Na początku grudnia wiceminister Pyzik zapowiadał w Katowicach „zielone światło” dla niektórych zapisów umowy społecznej, jednak dopiero pod koniec przyszłego miesiąca złożony ma zostać do Komisji Europejskiej wniosek o jej notyfikację. Sytuację finansową PGG ma częściowo uratować tzw. ustawa płynnościowa, ale – po pierwsze – ustawa ta nie została jeszcze zaakceptowana nawet przez Senat, a – po drugie – jej zapisy może jeszcze zakwestionować Komisja Europejska.
Rozmowy, które odbyły się we wtorek pomiędzy związkowcami, przedstawicielami PGG oraz wiceministrem aktywów państwowych Piotrem Pyzikiem zakończyły się fiaskiem. – Strony nie doszły do porozumienia ws. wypłacenia rekompensat za pracę w weekendy od września do końca grudnia. Wiceminister Piotr Pyzik zaproponował związkowcom spotkanie dotyczące umowy społecznej i wynagrodzeń na nadchodzący rok, które miałoby się odbyć między 12 a 14 stycznia – informowali związkowcy z Sierpnia’80.

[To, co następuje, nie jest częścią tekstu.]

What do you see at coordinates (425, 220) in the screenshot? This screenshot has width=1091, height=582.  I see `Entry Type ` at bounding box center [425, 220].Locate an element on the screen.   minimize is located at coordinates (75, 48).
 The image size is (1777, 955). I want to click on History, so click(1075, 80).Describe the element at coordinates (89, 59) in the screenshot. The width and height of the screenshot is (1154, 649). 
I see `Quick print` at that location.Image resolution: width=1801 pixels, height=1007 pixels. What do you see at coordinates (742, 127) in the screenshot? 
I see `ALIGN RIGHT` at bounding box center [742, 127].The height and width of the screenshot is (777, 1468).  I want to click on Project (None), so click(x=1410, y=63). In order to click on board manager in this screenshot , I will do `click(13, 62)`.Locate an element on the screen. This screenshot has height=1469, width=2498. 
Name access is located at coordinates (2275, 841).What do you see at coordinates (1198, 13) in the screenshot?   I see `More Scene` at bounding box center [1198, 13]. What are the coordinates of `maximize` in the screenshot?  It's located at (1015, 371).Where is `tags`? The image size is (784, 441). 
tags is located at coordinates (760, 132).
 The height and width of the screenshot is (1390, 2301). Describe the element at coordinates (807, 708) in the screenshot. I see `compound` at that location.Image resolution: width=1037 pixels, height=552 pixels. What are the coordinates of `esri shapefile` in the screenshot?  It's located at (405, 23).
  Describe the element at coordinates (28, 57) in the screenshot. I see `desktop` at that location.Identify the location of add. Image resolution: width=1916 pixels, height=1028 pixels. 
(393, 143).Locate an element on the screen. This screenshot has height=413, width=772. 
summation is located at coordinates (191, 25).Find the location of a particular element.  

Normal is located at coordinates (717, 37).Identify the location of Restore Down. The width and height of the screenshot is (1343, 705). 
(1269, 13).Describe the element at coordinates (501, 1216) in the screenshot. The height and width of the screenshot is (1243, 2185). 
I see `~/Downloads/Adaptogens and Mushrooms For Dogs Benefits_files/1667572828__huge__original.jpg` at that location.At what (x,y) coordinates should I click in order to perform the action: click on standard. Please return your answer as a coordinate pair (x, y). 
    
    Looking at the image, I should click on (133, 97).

W tej sytuacji związkowy sztab protestacyjno-strajkowy w środę, 29 grudnia, poinformował, że 4 stycznia, we wszystkich kopalniach PGG związkowcy zamierzają rozpocząć blokadę transportów węgla wysyłanych z kopalń do elektrowni – o ile do tego czasu nie zostanie zawarte porozumienie w sprawie płac i rekompensat. Związkowcy chcą też przeprowadzić referendum strajkowe w kopalniach PGG.